# Objectif visé A
Pouvez-vous résumer l'extrait en deux phrases ?
# Objectif visé B
Recopiez tout le passage de l'extrait, depuis « Pour donner un » jusqu'à « qualité de complice. ».
# Objectif visé C
Les affirmations suivantes concordent-elles avec l'extrait ? Pour chacune, répondez par oui ou non et citez les mots décisifs de l'extrait.
(i) Si la provocation n'a pas été suivie d'effet, le distributeur n'encourt aucune peine.
(ii) Le crieur qui révèle le nom de ceux de qui il tient l'écrit n'encourt plus qu'un emprisonnement de six jours à six mois.
(iii) L'imprimeur connu qui dénonce l'auteur de l'écrit obtient une atténuation de peine.

# Texte à lire
_ _ _ _
Pour donner un exemple, supposons qu'un assassinat ait été commis par suite de provocations publiques à cet acte. L'assassin sera condamné à mort; le provocateur sera condamné à mort en qualité de complice.

Mais si la provocation était contenue dans un imprimé sans nom d'auteur ou d'imprimeur, celui qui aura crié ou distribué cet imprimé sera également condamné à mort.

Voilà ce qui résulte de la combinaison de l'art. 285 avec l'art. 1o de la loi de 1819, quand la provocation a été suivie d'effet.

Mais si la provocation n'a pas été suivie d'effet, quelle sera la peine pour le distributeur? Ce sera évidemment, suivant qu'il s'agira d'un crime ou d'un délit, celle de l'art. 2 ou de l'art. 3 de la loi de 1819. Car bien que l'art. 285 ne distingue pas si la provocation a été ou non suivie d'effet, comme il déclare le distributeur punissable à titre de complice du provocateur, la peine du provocateur sera celle du distributeur.

Toutefois, par une disposition finale, l'art. 285 offre au crieur ou distributeur un moyen d'échapper à la rigueur de la fiction terrible qui l'enchaîne au sort de l'auteur de la provocation: ce moyen, c'est encore la révélation du nom de ceux de qui il tient l'écrit. Dans ce cas il n'encourra plus qu'un emprisonnement de six jours à six mois.

Mais ce bénéfice est refusé à l'imprimeur, s'il est connu. De sorte que l'imprimeur qui a imprimé l'écrit contenant des provocations à des crimes ou à des délits, quand bien même il dénoncerait l'auteur de l'écrit, n'en serait pas moins punissable des mêmes peines que ce dernier. Ici, on n'a pas voulu admettre le moindre adoucissement à l'action comminatoire de l'art. 285, parce que le but principal de la loi a été de rendre la responsabilité de l'imprimeur aussi redoutable que possible.

Ainsi, pour reprendre l'exemple que nous avons cité plus haut, supposons devant une Cour d'assises un assassin, le provocateur à l'assassinat, le distributeur de l'imprimé contenant provocation, et l'imprimeur qui a prêté sciemment ses presses: le distributeur pourra sauver sa tête en dénonçant l'imprimeur qui, grâce à lui, sera impliqué dans une accusation capitale; tandis que l'imprimeur, quand bien même ce serait lui qui aurait révélé le nom de l'auteur de la provocation, se verra refuser toute atténuation de peine et pourra, dans tel cas donné, être condamné à mort.
_ _ _ _
# Données disponibles
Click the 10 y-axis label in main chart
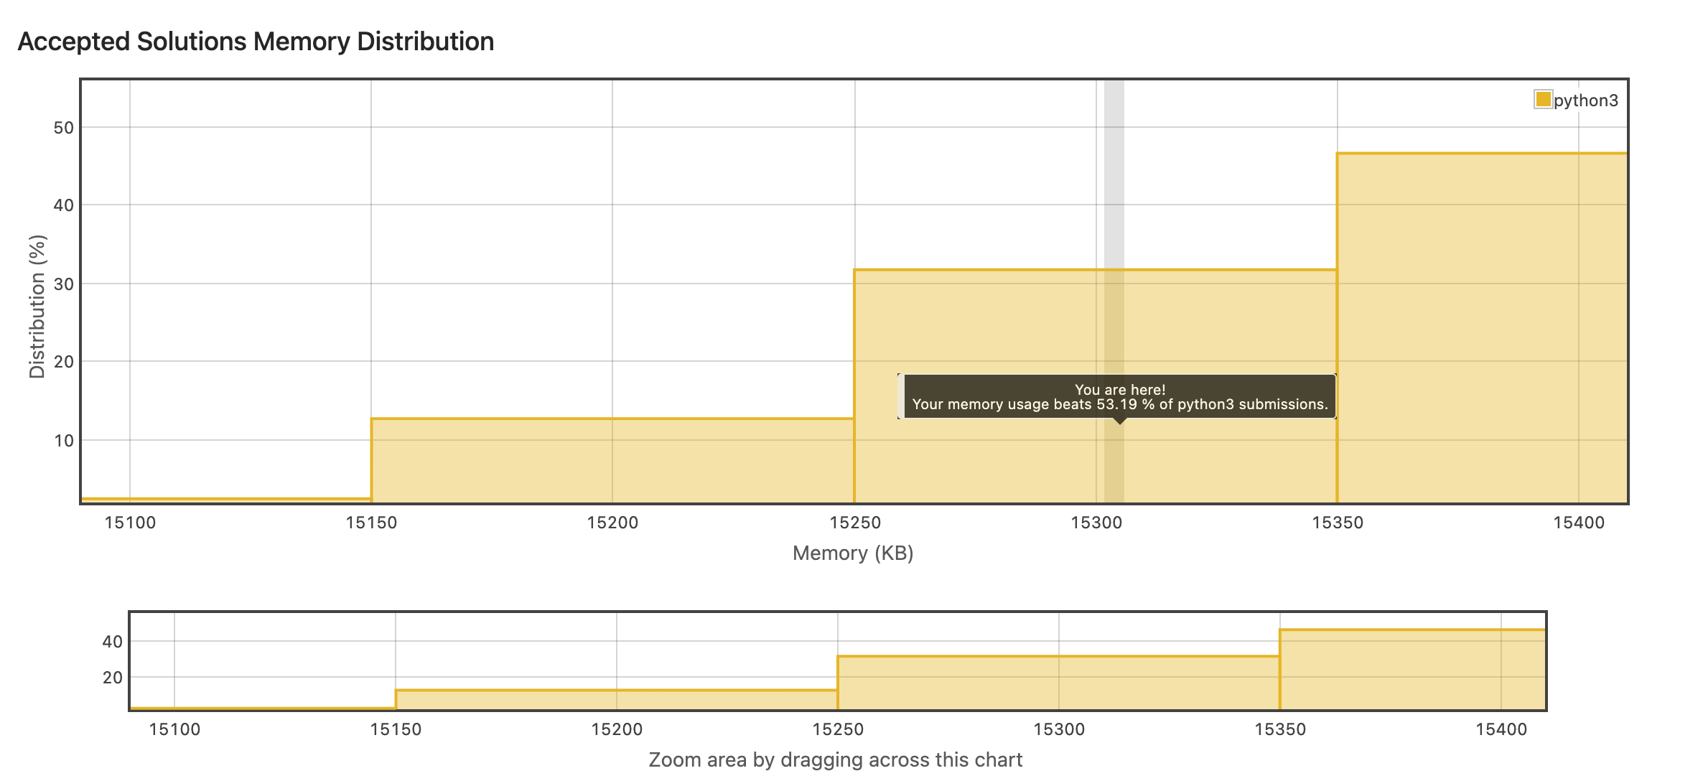 (64, 441)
_ _ _ _
# Réponse attendue A
L'art. 285, combiné à la loi de 1819, punit le crieur ou distributeur d'un imprimé sans nom d'auteur ou d'imprimeur contenant des provocations comme complice du provocateur, jusqu'à la peine de mort si la provocation a été suivie d'un assassinat. Le distributeur peut n'encourir qu'un emprisonnement de six jours à six mois en révélant le nom de ceux de qui il tient l'écrit, mais ce bénéfice est refusé à l'imprimeur connu, même s'il dénonce l'auteur.

# Réponse attendue B
Pour donner un exemple, supposons qu'un assassinat ait été commis par suite de provocations publiques à cet acte. L'assassin sera condamné à mort; le provocateur sera condamné à mort en qualité de complice.

# Réponse attendue C
(i) Non : « la peine du provocateur sera celle du distributeur ».
(ii) Oui : « Dans ce cas il n'encourra plus qu'un emprisonnement de six jours à six mois ».
(iii) Non : « Mais ce bénéfice est refusé à l'imprimeur, s'il est connu ».